LONDON, May 21: Ernest Jones can't forget the day in 1934 when he swiped the cigarette from his father. He was 13, and he got a good whipping. For stealing.

``I didn't like that first cigarette,'' said Jones, a former tobacco shop proprietor. ``It made me sick, made me green. But my father said, you can smoke. It'll help you grow.''

Thomas Atkinson wheezed through his one remaining lung as he recalled starting up at age 14 in 1944.``I wish to god I knew about the price of smoking,'' the retired factory worker said.

``When we smoked, there was no warning signs or nothing. In those days, it was like all the film stars were smoking. It was always smoke, smoke, smoke,' and nothing about danger to your health.''

Jones, from Croydon just outside London, and Atkinson, from Liverpool, are among 36 lung cancer victims fighting what could be a precedent-setting case against Britain's tobacco giants, Imperial Tobacco Ltd and Gallaher Ltd.

The battle is the first of its kind in Britain and could set the course of all future cases because a single judge will hear the evidence and deliver the verdict, according to plaintiffs' attorney Martyn Day.

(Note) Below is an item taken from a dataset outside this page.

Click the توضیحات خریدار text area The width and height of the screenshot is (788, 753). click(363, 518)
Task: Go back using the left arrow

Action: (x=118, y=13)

The judge's decisions on what evidence is admitted, and how it is weighed, will apply to any similar cases that might be filed.

If the cancer victims win, thousands more who become sick each year could go to court with strong chances to succeed. Day estimated some 20,000 of the 35,000 people who get lung cancer every year in britain could collect awards of $ 80,000 each. That comes to $ 1.6, more than the two tobacco companies' annual profits of $1.44 .``It doesn't take the brains of a giant to see this would cause them difficulty,'' Day said.

Day is fighting his case under a law passed in 1995 that allows attorneys to take on ``group action'' cases, similar to class-action lawsuits in America, without taking any fees unless they win.

The thrust of the British case is that tobacco companies became aware in the 1950s that smoking was dangerous, and a few years later that nicotine made cigarettes addictive.

``They knew or ought to have known they were killing a lot of their customers,'' Day said in an interview.